Apparently, our worst nightmares have come true. Colleges admissions and financial aid officers have figured out how to dig into our Facebook profiles and use what they find (for better or worse)--at least that's the story in California. And it probably won't take long for administrators across the country to follow their lead.
But fear not collegiate hopefuls! While you may not be able to permanently erase the digital record, you can certainly make your profile presentable for prospective colleges. All it takes is a little editing and updating, and, voila, your Facebook (or myspace) identity will be ready for fall football games and freshman English (and maybe even a generous financial aid package...)
Here's what you do:
Polish your profile pic: You don't want to go too obvious with this one and choose something formal or staged ("look at me! I'm accomplished!"). But you also want to steer clear of that photo from last Friday night when you and your friends went on a sugar-bender and got goofy with silly string. The perfect photo would reveal your personality or interests, like one of you enjoying a wholesome activity, like waterskiing, or volleyball--you know, those extra-curriculars you listed on your app.
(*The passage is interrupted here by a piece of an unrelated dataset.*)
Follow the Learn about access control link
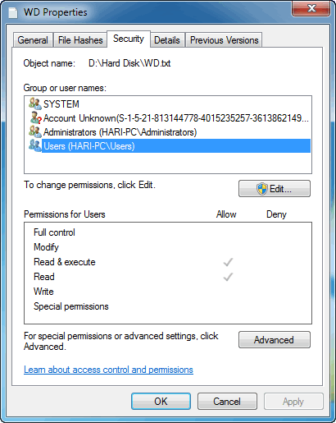Viewport: 336px width, 423px height. click(108, 370)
Name your favorite books: First things first--do not leave this section blank. And be sure that space isn't filled with something like, "I don't read books, they're for nerds and people without social lives." While they may not be your favorite cultural medium, you should at least have something listed. But like your profile pic, the key is keeping away from the obvious. So a list like: War and Peace, everything ever written by Shakespeare, the Illiad, the Odyssey, Crime and Punishment, For Whom the Bell Tolls...and on and on, will scream, "I'M MAKING THIS UP!" Chose a few favorites from the high school cannon--1984, The Great Gatsby--and add a few personal touches, like a childhood favorite (our personal fav is The Giving Tree).
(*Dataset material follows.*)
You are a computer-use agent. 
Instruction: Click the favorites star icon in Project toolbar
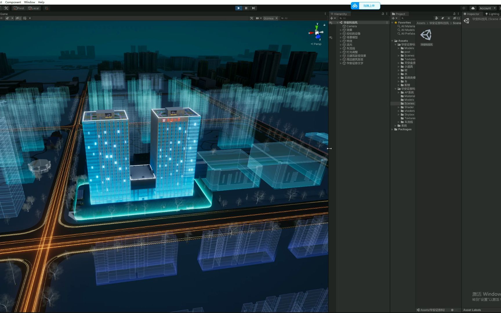449,18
Sanitize your status stream: While it may seem excessive to comb through all your status updates, just think about how embarrassed you'd be if someone from your dream school found that one from the morning after the SAT's when your wrote, "F-that: stupidest test ever! any college that gives a hoot about scores is L-A-M-E." Yeah, not cool. Delete all such evidence and limit new updates to grammatically correct and bland fare like, "Going for a run. Who would like to join me?" Or, "Cleaning my room. I just found my fifth grade science project. I loved the solar system!"
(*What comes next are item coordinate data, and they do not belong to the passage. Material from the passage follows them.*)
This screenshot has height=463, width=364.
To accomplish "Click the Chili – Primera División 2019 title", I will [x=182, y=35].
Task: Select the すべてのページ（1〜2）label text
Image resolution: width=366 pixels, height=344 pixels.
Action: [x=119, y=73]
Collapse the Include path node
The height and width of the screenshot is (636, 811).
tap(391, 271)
Pretty up the photos: This is the stickiest area, cause you can't really get rid of the incriminating, er, less-than-desirable photos posted by your friends. But you can remove your name if you're tagged (of course, only to have your friends re-tag it a minute later). And you can certainly remove photos that you've posted. Keep it simple: leave albums from events, like family vacations (NOT spring break) and that weekend you volunteered with the local shelter. Anything questionable--like that harmless but possibly misleading pic of you tackling your sibling--should go. Better safe than penniless without financial aid!
Have you prepped your profile for college admin snoops? What did you leave or take out? Anything important we left out?